Exercise inputs →
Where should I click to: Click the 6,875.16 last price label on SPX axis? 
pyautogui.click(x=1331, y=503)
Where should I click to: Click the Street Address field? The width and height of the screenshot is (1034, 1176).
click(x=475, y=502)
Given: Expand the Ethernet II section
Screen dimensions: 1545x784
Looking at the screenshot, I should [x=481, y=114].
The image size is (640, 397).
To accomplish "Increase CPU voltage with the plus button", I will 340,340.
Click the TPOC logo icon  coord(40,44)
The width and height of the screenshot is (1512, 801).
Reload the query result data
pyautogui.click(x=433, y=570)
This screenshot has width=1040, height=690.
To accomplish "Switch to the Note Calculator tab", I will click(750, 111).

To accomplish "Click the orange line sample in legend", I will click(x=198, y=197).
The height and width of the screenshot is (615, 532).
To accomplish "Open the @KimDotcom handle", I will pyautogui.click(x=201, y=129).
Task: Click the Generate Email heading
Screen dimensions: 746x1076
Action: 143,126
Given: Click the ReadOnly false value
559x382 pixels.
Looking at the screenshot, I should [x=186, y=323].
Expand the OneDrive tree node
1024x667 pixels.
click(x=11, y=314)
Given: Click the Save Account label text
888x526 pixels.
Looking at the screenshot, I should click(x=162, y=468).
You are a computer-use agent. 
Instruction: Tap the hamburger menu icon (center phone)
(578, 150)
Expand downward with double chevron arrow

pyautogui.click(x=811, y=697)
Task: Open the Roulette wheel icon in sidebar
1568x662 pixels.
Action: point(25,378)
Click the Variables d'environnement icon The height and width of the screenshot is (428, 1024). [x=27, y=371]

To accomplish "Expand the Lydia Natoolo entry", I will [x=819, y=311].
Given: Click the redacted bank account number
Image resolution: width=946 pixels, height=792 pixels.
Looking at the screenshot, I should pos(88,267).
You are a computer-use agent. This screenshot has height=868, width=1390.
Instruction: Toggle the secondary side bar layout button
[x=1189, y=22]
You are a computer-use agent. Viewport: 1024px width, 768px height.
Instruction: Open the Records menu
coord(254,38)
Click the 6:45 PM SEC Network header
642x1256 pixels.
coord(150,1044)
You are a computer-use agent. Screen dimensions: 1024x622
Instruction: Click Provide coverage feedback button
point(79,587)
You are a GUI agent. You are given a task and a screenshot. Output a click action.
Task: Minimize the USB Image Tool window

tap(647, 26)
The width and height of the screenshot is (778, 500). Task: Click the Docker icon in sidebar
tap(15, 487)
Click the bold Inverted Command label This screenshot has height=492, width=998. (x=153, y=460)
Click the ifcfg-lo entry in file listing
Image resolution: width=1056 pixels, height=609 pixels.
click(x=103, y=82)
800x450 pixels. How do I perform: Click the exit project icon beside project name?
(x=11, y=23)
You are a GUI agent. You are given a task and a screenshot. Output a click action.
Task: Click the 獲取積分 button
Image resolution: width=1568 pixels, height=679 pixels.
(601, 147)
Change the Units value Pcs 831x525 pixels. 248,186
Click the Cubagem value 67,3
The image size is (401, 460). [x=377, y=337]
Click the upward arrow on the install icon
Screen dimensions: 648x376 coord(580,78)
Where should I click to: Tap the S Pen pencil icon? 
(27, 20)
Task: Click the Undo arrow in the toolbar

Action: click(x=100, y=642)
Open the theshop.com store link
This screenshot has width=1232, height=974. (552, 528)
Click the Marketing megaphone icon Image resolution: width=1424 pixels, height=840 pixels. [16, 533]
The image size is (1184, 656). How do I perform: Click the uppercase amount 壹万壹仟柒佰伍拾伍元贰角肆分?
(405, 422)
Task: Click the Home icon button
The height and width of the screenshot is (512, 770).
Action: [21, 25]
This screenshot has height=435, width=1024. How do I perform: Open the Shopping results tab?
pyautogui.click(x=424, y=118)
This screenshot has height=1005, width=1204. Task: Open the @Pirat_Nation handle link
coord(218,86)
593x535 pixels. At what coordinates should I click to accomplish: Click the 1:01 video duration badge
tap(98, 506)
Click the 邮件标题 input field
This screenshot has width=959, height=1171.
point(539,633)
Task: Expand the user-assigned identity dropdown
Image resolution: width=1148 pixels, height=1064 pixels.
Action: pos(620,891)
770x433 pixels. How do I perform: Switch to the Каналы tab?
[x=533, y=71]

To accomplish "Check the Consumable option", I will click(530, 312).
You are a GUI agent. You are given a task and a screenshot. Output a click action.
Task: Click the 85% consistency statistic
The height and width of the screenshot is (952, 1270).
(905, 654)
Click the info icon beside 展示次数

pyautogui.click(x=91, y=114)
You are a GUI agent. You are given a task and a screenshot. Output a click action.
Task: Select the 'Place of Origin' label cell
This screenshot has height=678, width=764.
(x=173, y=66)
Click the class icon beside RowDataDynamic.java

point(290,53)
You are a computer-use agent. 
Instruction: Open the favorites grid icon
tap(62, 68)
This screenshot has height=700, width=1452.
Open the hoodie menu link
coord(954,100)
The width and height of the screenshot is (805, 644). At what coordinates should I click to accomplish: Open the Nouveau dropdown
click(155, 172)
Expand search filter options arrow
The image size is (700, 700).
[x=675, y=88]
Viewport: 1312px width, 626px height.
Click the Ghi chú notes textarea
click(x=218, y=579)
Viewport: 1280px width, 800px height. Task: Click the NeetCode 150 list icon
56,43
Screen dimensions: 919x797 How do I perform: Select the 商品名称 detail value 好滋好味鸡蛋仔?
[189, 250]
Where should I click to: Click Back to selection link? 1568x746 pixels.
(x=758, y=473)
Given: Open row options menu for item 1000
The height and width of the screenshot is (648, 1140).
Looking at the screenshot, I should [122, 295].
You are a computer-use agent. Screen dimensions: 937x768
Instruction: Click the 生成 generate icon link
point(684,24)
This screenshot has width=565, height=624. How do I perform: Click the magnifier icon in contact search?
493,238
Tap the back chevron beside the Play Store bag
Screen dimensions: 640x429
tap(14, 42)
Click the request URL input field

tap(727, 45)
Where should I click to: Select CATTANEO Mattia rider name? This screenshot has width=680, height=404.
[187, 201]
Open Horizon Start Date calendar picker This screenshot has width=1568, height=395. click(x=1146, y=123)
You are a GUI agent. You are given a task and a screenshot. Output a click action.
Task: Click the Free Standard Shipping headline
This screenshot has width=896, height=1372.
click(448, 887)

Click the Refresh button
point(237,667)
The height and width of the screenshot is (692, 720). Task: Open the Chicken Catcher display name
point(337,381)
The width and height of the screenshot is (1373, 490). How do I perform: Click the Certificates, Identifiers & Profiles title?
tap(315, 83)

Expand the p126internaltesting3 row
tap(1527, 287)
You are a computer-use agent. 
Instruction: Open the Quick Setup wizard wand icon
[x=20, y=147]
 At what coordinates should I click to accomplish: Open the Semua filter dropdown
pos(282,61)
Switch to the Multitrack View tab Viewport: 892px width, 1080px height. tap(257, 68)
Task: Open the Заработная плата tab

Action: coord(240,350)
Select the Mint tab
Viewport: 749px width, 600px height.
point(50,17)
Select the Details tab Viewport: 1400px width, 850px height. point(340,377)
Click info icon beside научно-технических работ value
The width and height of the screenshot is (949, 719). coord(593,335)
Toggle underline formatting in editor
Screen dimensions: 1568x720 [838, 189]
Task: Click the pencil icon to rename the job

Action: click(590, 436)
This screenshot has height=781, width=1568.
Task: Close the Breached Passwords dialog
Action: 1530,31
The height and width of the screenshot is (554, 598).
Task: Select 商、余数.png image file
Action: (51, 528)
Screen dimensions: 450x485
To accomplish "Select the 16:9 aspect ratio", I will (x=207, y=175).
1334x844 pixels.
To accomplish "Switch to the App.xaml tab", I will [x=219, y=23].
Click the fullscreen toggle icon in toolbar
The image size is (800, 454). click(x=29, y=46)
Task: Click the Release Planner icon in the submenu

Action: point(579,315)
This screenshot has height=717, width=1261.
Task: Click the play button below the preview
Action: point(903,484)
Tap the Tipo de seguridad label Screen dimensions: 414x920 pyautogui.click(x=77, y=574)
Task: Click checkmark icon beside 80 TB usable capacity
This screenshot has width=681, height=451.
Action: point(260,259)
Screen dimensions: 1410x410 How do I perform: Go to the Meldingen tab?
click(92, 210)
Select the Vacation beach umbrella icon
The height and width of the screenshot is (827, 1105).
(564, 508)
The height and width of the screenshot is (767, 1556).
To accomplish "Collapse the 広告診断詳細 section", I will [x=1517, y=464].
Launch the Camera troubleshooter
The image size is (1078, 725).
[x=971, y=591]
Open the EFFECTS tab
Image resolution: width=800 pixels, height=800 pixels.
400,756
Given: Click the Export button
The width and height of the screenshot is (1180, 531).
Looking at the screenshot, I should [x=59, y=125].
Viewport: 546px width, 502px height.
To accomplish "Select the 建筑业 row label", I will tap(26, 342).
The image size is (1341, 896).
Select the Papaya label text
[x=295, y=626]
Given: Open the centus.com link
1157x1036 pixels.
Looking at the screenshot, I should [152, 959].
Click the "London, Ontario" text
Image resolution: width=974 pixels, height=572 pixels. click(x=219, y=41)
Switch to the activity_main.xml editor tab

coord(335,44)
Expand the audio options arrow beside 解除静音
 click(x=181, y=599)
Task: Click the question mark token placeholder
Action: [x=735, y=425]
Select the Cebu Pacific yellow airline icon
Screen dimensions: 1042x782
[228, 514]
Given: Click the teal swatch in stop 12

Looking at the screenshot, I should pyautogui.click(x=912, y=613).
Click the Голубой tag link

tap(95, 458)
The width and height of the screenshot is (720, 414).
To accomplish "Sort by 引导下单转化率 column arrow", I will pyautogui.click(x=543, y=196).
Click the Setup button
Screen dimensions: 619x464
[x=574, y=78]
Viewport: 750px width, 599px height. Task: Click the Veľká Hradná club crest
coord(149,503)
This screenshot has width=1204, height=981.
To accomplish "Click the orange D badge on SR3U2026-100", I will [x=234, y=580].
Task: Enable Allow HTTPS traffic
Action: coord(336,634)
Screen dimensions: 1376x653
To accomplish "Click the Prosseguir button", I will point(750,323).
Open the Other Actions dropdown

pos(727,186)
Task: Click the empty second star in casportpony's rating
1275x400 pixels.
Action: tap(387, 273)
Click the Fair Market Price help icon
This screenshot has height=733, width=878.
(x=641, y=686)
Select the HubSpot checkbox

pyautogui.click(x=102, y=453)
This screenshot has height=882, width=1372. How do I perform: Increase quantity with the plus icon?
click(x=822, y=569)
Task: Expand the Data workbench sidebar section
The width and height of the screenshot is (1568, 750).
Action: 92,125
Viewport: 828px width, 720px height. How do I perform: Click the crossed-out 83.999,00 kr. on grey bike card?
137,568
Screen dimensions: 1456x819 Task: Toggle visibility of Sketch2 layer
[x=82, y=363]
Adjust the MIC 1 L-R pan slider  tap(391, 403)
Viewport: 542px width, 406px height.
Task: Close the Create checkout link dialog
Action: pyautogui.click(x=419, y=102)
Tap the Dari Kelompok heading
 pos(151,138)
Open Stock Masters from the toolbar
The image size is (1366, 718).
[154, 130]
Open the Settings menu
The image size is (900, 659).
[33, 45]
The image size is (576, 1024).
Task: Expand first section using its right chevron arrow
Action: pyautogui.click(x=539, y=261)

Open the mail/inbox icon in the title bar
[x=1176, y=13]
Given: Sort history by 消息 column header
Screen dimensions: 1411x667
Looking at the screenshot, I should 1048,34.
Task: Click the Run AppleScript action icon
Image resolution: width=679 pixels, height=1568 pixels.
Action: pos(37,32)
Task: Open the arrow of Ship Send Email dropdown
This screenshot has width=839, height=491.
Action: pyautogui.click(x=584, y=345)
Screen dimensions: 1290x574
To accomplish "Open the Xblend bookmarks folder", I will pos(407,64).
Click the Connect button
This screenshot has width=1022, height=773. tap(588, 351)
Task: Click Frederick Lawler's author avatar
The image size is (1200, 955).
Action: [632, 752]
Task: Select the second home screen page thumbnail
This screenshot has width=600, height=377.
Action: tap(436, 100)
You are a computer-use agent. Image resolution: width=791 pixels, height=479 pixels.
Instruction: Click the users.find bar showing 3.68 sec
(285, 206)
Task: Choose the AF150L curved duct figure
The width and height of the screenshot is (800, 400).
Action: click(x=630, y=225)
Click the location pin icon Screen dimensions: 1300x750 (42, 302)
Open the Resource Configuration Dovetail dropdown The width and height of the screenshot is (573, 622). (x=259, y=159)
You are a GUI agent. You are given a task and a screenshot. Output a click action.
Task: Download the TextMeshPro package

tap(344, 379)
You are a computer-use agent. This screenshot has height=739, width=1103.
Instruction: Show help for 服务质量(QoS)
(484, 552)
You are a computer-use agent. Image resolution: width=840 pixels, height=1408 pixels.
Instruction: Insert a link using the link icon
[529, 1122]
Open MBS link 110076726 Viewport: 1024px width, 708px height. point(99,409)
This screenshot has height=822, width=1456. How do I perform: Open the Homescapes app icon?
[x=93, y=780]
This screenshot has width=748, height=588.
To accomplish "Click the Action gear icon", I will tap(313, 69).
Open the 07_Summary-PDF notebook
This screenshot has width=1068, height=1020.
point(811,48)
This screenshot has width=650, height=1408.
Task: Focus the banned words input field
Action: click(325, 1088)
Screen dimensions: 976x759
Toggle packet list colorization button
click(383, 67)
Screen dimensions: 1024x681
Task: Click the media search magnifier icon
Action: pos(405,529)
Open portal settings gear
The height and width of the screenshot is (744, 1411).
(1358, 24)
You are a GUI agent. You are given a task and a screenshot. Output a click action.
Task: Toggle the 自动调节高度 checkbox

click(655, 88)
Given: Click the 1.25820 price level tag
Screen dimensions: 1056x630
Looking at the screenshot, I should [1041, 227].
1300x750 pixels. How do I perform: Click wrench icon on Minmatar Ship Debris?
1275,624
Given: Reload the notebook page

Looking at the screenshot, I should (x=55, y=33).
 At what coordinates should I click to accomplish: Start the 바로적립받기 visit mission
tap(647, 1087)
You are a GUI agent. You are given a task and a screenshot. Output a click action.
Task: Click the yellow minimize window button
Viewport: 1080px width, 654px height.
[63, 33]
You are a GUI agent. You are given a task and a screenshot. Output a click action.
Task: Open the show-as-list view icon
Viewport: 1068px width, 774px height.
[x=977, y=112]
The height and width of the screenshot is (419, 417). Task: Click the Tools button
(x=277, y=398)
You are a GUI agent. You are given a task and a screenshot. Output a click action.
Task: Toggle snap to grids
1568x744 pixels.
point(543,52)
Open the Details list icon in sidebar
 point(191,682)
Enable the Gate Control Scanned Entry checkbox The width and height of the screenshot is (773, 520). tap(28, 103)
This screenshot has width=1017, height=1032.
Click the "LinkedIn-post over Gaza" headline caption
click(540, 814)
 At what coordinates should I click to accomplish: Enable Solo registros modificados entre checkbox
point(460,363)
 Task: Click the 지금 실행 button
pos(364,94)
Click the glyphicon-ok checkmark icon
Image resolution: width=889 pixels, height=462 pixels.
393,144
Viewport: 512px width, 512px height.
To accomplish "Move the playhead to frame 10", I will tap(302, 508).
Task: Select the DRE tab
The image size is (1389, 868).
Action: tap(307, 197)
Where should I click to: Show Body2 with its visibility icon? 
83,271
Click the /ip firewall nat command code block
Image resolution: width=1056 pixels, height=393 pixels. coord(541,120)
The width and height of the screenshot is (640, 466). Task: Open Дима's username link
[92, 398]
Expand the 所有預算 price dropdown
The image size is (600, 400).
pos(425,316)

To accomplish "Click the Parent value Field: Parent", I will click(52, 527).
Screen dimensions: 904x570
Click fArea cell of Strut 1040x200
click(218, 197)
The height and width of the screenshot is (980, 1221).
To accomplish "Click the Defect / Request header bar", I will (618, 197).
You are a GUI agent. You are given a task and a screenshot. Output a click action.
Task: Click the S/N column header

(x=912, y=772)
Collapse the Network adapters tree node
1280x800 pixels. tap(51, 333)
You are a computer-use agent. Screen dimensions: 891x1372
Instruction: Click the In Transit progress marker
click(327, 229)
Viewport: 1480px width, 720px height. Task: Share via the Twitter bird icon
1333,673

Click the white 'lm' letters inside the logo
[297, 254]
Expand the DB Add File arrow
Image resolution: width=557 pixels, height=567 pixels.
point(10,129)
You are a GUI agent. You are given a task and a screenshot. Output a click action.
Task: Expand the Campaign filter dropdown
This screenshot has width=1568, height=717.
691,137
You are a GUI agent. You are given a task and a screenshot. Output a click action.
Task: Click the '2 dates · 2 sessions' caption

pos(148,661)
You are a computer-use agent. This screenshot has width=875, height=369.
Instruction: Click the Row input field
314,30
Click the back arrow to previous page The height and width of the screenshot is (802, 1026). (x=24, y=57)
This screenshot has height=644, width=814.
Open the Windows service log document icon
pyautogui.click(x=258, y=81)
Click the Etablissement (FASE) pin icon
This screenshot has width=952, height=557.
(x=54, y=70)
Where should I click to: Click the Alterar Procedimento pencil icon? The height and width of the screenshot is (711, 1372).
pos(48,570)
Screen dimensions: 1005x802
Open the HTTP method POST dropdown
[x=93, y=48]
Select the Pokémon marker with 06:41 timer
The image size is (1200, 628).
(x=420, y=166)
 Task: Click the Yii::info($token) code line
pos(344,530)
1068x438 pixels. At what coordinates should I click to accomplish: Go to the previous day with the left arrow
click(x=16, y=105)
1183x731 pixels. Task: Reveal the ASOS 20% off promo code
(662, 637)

What is needed → From the records above, return each line that has the string "Sort".

Your solution →
To accomplish "Sort by 引导下单转化率 column arrow", I will pyautogui.click(x=543, y=196).
Given: Sort history by 消息 column header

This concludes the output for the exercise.